There are also clear boxing reasons for British optimism before the first bell. This squad has a deeper pool of talent than the previous two GB Olympic boxing teams which won five medals at London 2012 and then three at the Rio Games in 2016.
Lauren Price, the Welsh middleweight, arrives in Tokyo as both the world champion and the world No 1. This guarantees her place as the top seed and she and Pat McCormack, who is the No 1 fighter in the men’s welterweight division, are the most likely British fighters to become Olympic champions. At the last world championships in 2019, Price lost a controversial split decision to Nouchka Fontijn, her old rival from the Netherlands, but she appealed against the judging. Her appeal was upheld and Price became world champion. It was a sign of the fine margins separating Price and Fontjin.
At the European qualifying event in Paris earlier this summer, Fontjin lost in the semi-finals to Russia’s Zenfira Magomedalieva, the former world light-heavyweight champion who has moved down a weight category. Magomedalieva looked huge in the ring but the far smaller Price outboxed her comfortably in the final. One of these three women looks likely to win gold and Price, who is so much quicker and more skilful, is the favourite.
McCormack, whose brother Luke is also in the Olympic team, has the best opportunity among the men. He secured his top seeding after beating Andrei Zamkovoi in the final of the European qualifiers. The Russian had beaten him narrowly in the world championships in 2019 but McCormack has improved since then and his obvious skill is backed by some power. Luke is less slick than his accomplished brother and he can sometimes end up looking like a brawler against the awkward stylists. But he is also seriously competitive as a welterweight and the brothers from Washington in the north-east are justifiably ambitious.
Luke McCormack and the other eight British fighters all need a good draw as none of them are among the top four seeds in their division. But both Caroline Dubois, a Guardian columnist at these Games, and Charley Davison are confident they can win medals in, onderskeidelik, the lightweight and flyweight categories. Dubois is a prodigious talent and she was unbeatable as a junior. The European qualifiers last month were her first real test as a senior and, in the opening round, she beat the world No 2, Mira Potkonen, with an assured display against her vastly experienced opponent.
Dubois reached the final in Paris, as did Davison. The mother of three young children, Davison has made an impressive comeback after retiring for seven years to start her family. The year-long postponement of the Tokyo Games has clearly helped her and, rather than being a surprise choice, Davison now has a chance to win a medal should she avoid the top seeds in the early rounds.

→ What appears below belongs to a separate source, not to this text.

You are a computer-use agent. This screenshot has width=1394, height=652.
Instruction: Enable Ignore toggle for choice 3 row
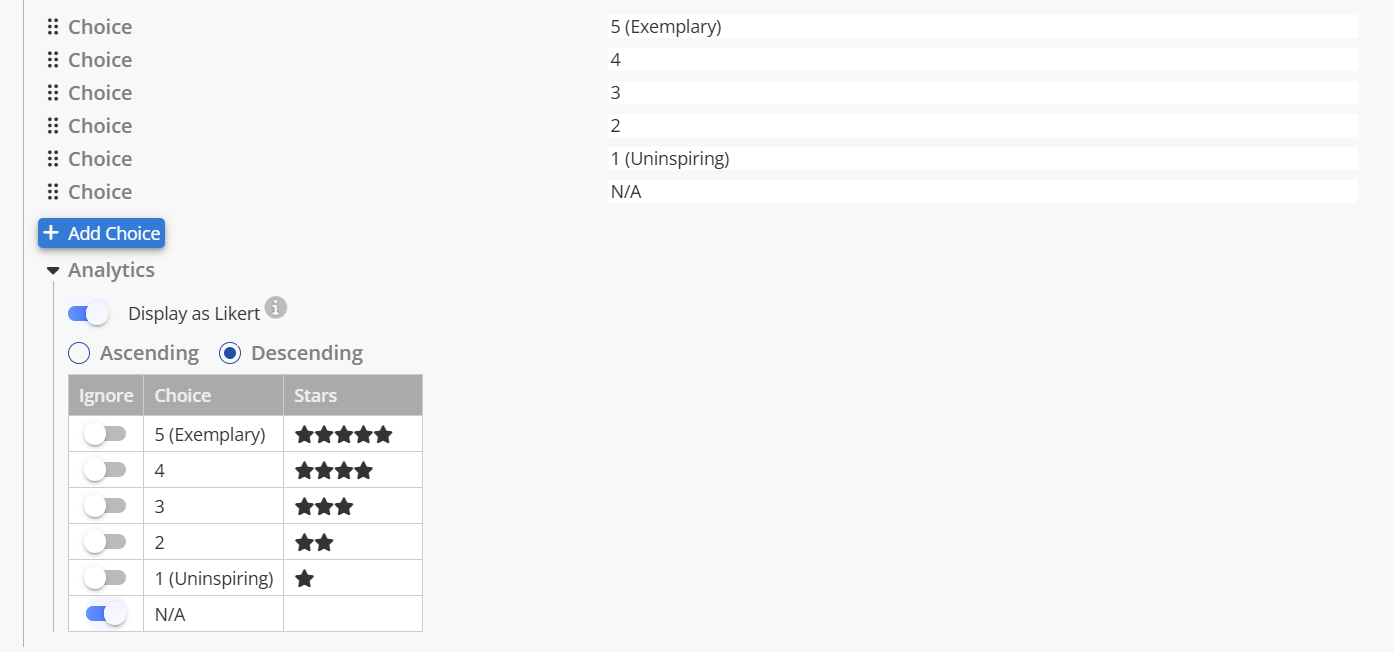pos(105,506)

Karriss Artingstall is the first British female soldier to box in the Olympics and she is a powerful puncher. But she campaigns as a featherweight – the weight category which is the most competitive in both the women’s and the men’s event. Peter McGrail is, alongside Pat McCormack, the most talented male boxer on the GB team, but he faces formidable opposition among the world’s best featherweights.

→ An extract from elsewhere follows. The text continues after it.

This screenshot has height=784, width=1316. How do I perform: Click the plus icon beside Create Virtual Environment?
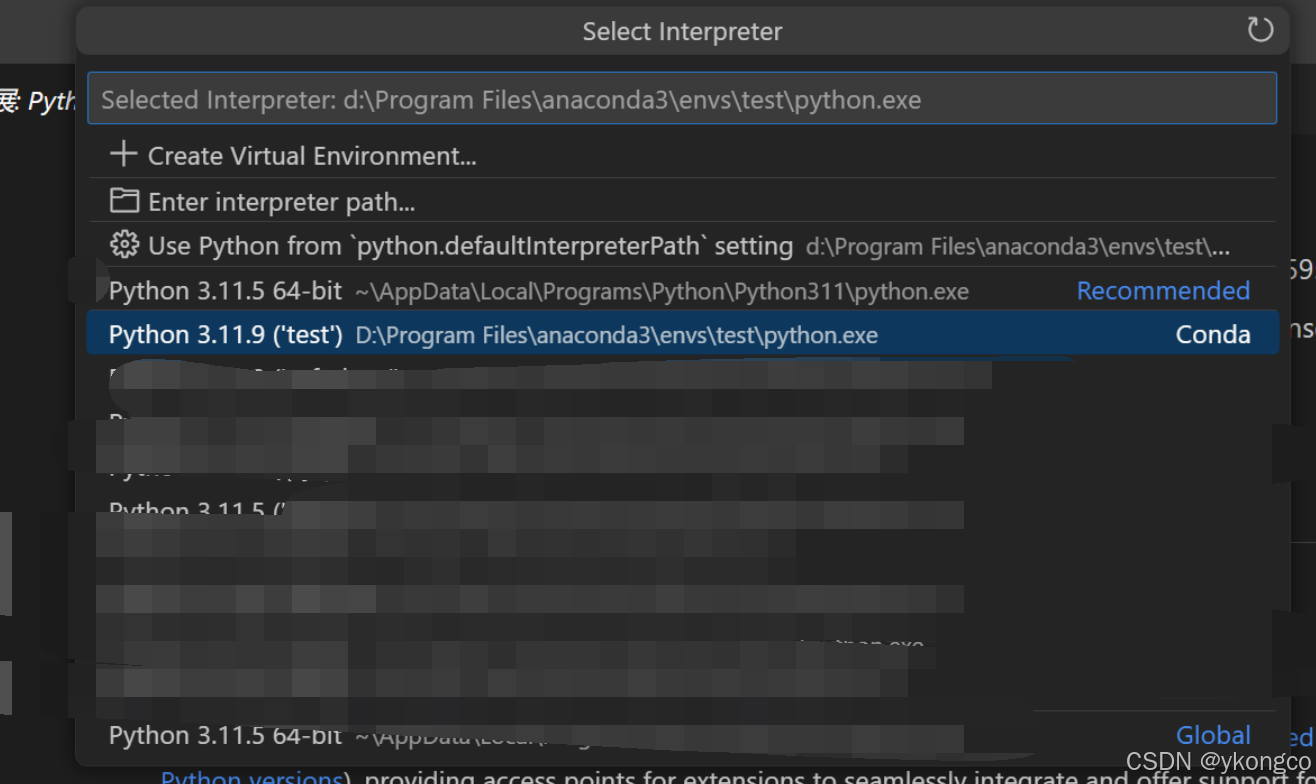click(122, 154)
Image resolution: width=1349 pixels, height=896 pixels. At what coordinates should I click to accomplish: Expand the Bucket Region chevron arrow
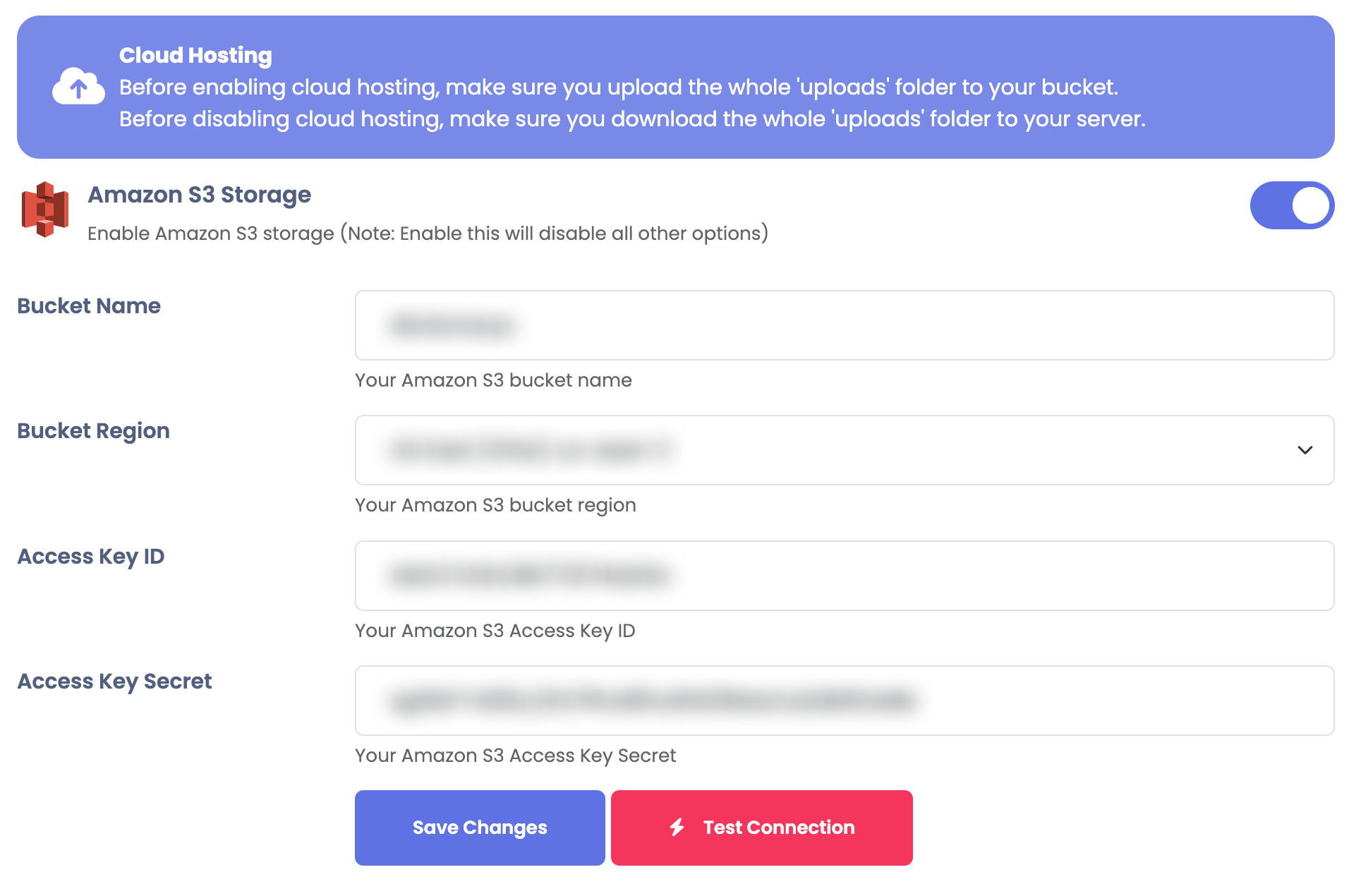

Ben Whittaker is another gifted boxer, as slick as he is stylish. While he also needs help in the draw, his hopes are boosted by the fact that the light-heavyweight division is not as rich in talent as some of the other categories.
Galal Yafai is the smallest boxer in the men’s team but the flyweight is now a two-time Olympian. That experience boosts his chances but he will have to produce the defining performances of his career to reach the semi-finals.
Cheavon Clarke, at heavyweight, might seem less likely to win a medal than his teammates but he has overcome two brushes with death. He will believe anything is possible – as will his team captain, Frazer Clarke, who has finally fulfilled his dream of fighting at the Olympics. At his best Frazer Clarke can beat most super-heavyweights but he sometimes struggles against lesser opposition. So much will depend on his ability to retain his composure and hold his nerve as he strives to win the Olympic medal he has spoken about for so many years.
Team GB insiders believe they can bring back at least five medals from Tokyo for their squad has depth and experience. But they need some luck and many outstanding performances to make that prediction a stirring reality. They might just do it because, even though they lack the obvious star appeal that Anthony Joshua and Nicola Adams brought to the past two teams, they are collectively the strongest GB squad to arrive at an Olympic Games.